Bu amaçla görevde olanlardan, daha önce devletin çeşitli kademelerinde
bulunanlardan birer rapor istedi. Elde edilen raporları oluşturduğu bir danışma
meclisinde tartıştı. Sonunda Yeniçeri Ocağının yanında Nizam-ı Cedit adıyla yeni
bir askeri gücün oluşturulmasına karar verdi. Böylece modern bir ordunun temelleri
atıldı. Ardından bu orduya hizmet verecek elemanları yetiştirmek için Mühendishane-
i Berr-i Hümayun açıldı (1795). Daha sonra da hem donanma, hem bütün
ülke için hekim yetiştirmek üzere Tıphane kuruldu (1806).
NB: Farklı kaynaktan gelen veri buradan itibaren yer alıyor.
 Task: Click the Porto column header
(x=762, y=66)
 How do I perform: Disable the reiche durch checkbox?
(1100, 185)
III. Selimi'n çalışmaları,
yeniliklere açık olmayan bozuk düzenden yarar sağlayan unsurların tepkisine
yol açtı.Bunlar isyan ederek III. Selimi öldürdüler; yenilikleri durdurmaya çalıştılar.
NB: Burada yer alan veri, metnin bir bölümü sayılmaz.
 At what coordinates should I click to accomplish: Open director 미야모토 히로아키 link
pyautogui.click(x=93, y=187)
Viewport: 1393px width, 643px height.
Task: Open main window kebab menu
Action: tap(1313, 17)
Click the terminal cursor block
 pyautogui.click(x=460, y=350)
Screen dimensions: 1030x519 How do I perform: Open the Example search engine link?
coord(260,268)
Ancak, Alemdar Mustafa Paşa'nın ordusuyla İstanbul’a gelerek olayları yatıştırması
II. Mahmut’u tahta geçirerek kendisinin de sadrazamlık görevini üslenmesi yeniliklerin
devam ettirilmesine olanak sağladı.
II. Mahmut, yıllardan beri ülkede yapılacak yeniliklere ayakbağı olan Yeniçeri Ocağını
1826’da, yeniçerilerin ayaklanmasını bahane ederek kaldırdı. Onun yerine çağdaş
ölçülere uygun Asakir-i Mansure-i Muhammediye adıyla yeni bir ordu kurdu.
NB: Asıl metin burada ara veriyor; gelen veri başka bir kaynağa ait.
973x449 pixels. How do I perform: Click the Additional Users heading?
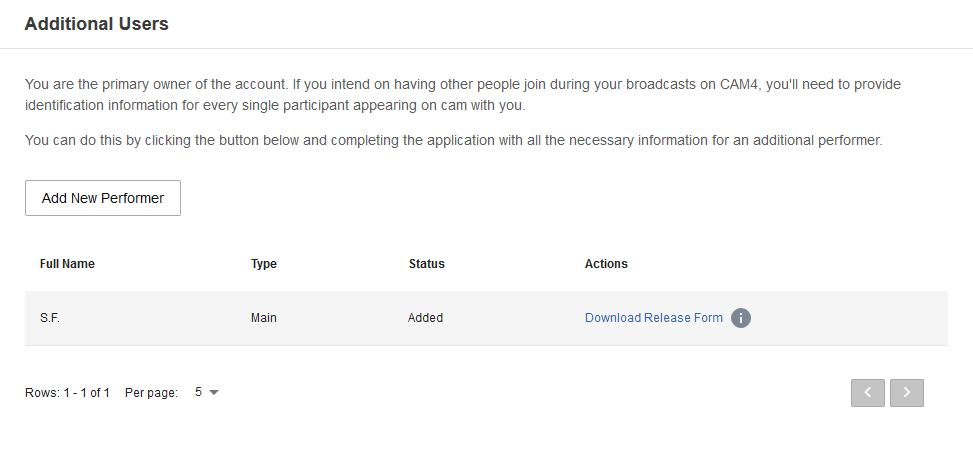coord(96,24)
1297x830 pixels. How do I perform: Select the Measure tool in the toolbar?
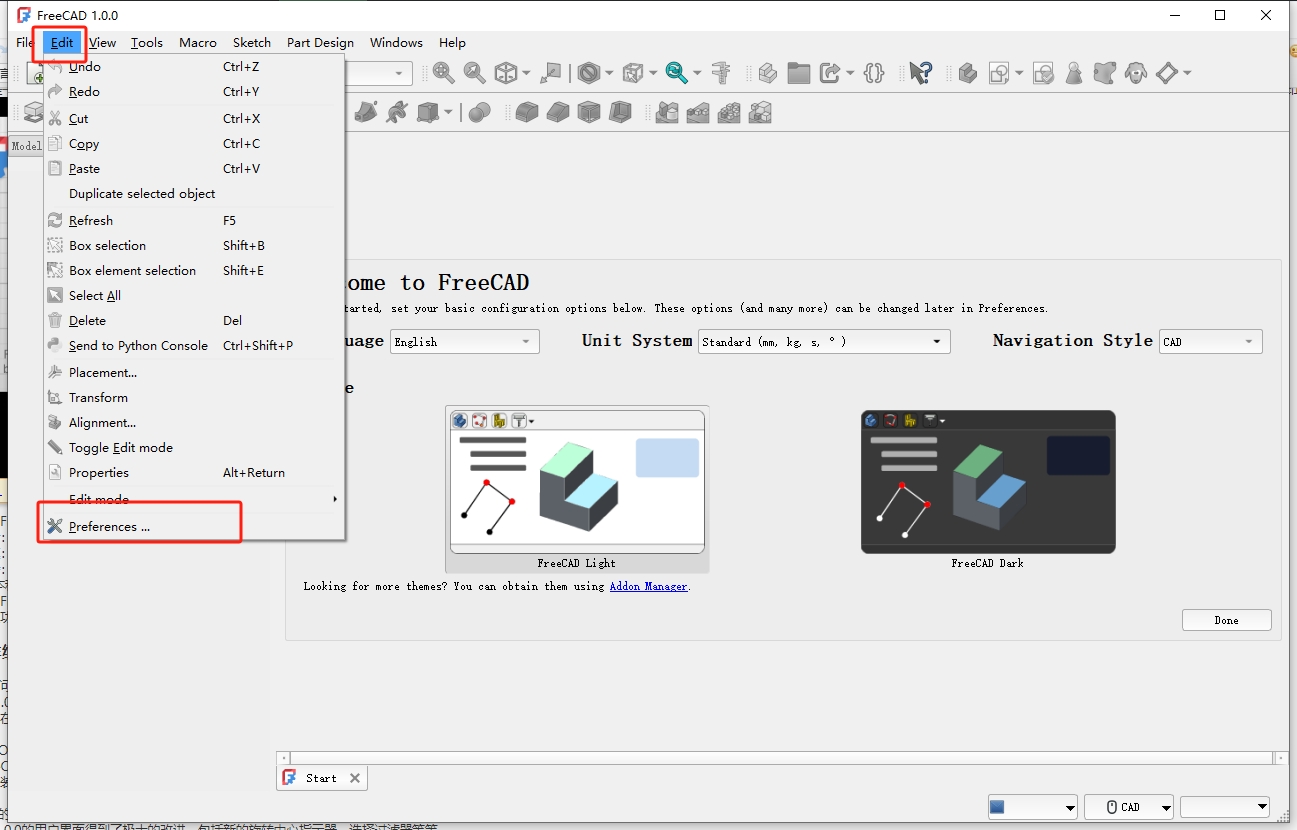721,73
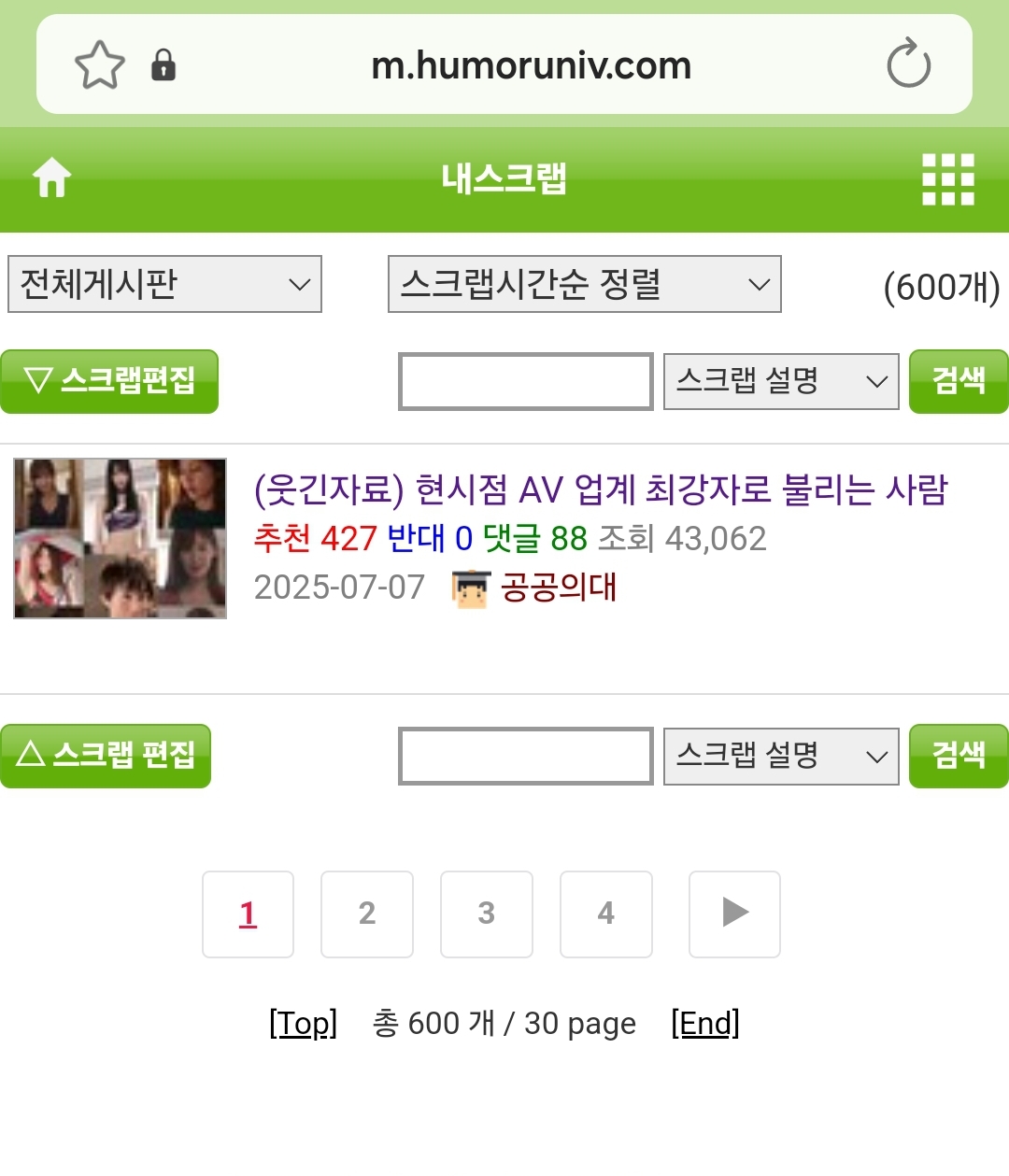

2.2. Yönetim Alanında Yapılan Yenilikler
İlk kez III. Selim döneminde Paris, Berlin, Viyana gibi Avrupa başkentlerinde
elçilikler açıldı (1793).
Osmanlı İmparatorluğunun Batı ülkelerinde elçilikleri yoktu. Bu nedenle batılı devletlerdeki
gelişmelerden, onların Osmanlı İmparatorluğuna yönelik amaçlarından
doğru bilgi almakta zorlanıyordu. Bu nedenle III. Selim belli başlı bazı Batılı devletlerin
başkentlerinde elçilikler açmayı kararlaştırdı. II. Mahmut bunu daha da geliştirdi.
Böylece Batılı devletlerden aracısız somut bilgiler alınmaya başlandı. Buralara
giden elçiler ve onların yanında bulunanlar yabancı dil öğrendiler.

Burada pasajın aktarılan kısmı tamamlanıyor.